RSS

A Natural Bodybuilding Diet to Increase Muscle Mass and Decrease Body Fat

You may have read about some bodybuilding diets in a number of fitness magazines, but these are different from the natural bodybuilding diet that we will talk about, that will be productive for gaining muscle with little fat gain. Honestly, you can’t trust many of the info in those magazines. These magazines rely financially on the companies purchasing advertising in their magazines, and the goal of these advertisers is to sell large amounts of their supplements. You should also realize that many of the models, from the moderately sized to the extremely muscular, that appear in these magazines, use steroids to enhance their appearance.

The Secret to a Productive Natural Bodybuilding Diet is Appropriately Timed Consumption of Nutrients

This means that your objective is to eat the bulk of your carbs and protein at times when your body is best equipped to digest them.  This is an essential factor when working toward gaining muscle and not fat. When it digests these nutrients, it won’t be putting them away in the form of fat for later use. It seems like common sense, but many people ignore the idea of meal timing. This is a way to plan your eating times around your exercise regimen.

1. Your Largest Meal Should Take Place One Hour After Your Workout:  Your muscles will readily utilize nutrients consumed at this time. You could get away with eating 50% of your daily calories in this meal. A lot of so-called experts tell you to eat the instant you stop exercising, but if you do, you will cause a spike in insulin that will halt the natural release of HGH. HGH is a hormone that melts fat, and because of that you do not want to interfere with its job by eating. If you are concerned with muscle loss, then take a few BCAA (branched chain amino acids) tablets to get protein without affecting HGH release.

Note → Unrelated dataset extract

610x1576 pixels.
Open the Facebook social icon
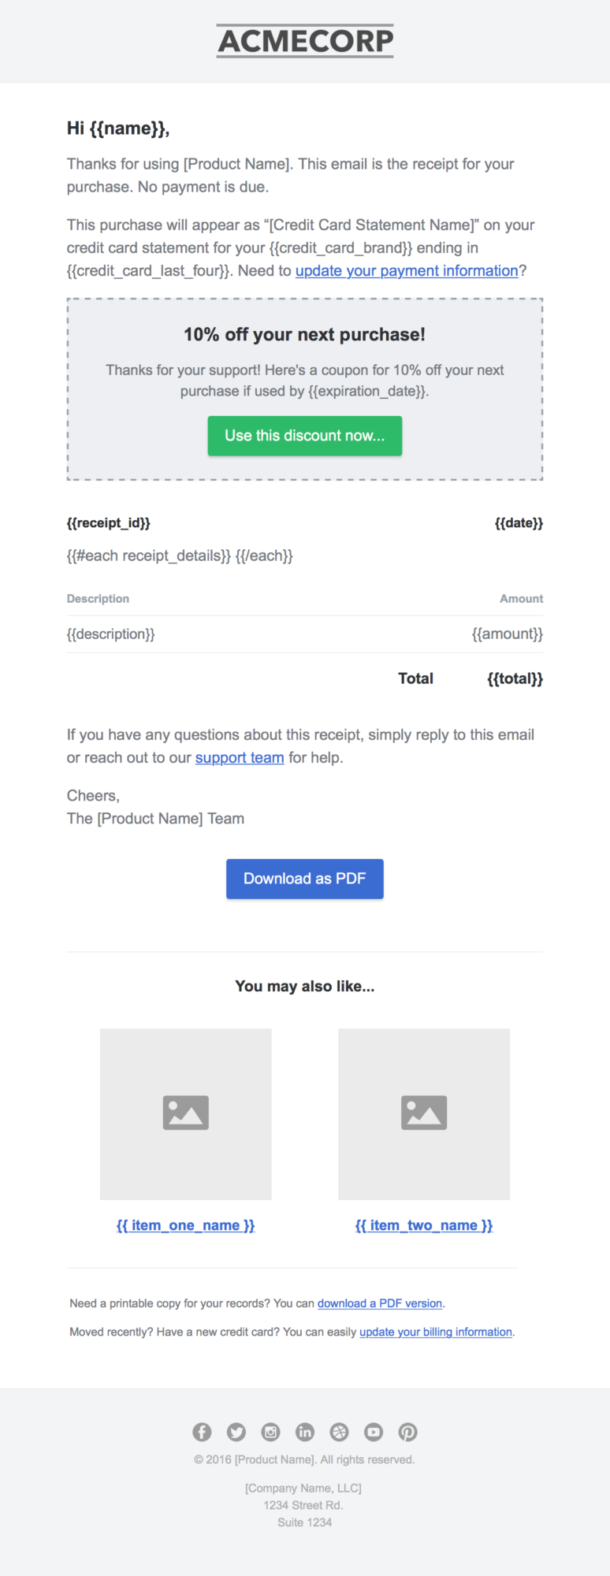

2) One Hour Following This Meal, Eat Again: You will not eat as much at this meal as you did at the first one. What you want to do here is eat a meal that is still high in protein, but maybe not quite as many carbs. This will help you intake more protein to designed to develop muscle and you won’t be taking in extra calories from carbohydrates.

3) Any Other Meal Should Be Light on Carbs: You don’t want to eliminate all the carbs, but you should not eat as many as you did when you first finished working out. If you eat before you go to bed, you should restrict the calories and carbs more than you would if you were eating it at another time.

How Often You Eat is Not as Vital as it was Once Believed

The theory that 6 meals a day is ideal, has been proven false in recently conducted research. If natural muscle building is your goal, eating every couple of hours is not necessary. Schedule your heavy eating around your workout and back off the rest of the time and you will gain muscle with minimal body fat. This method is an intelligent way to create a natural bodybuilding diet.

Filed Under: Contributors

RSSComments (0)

Trackback URL

Comments are closed.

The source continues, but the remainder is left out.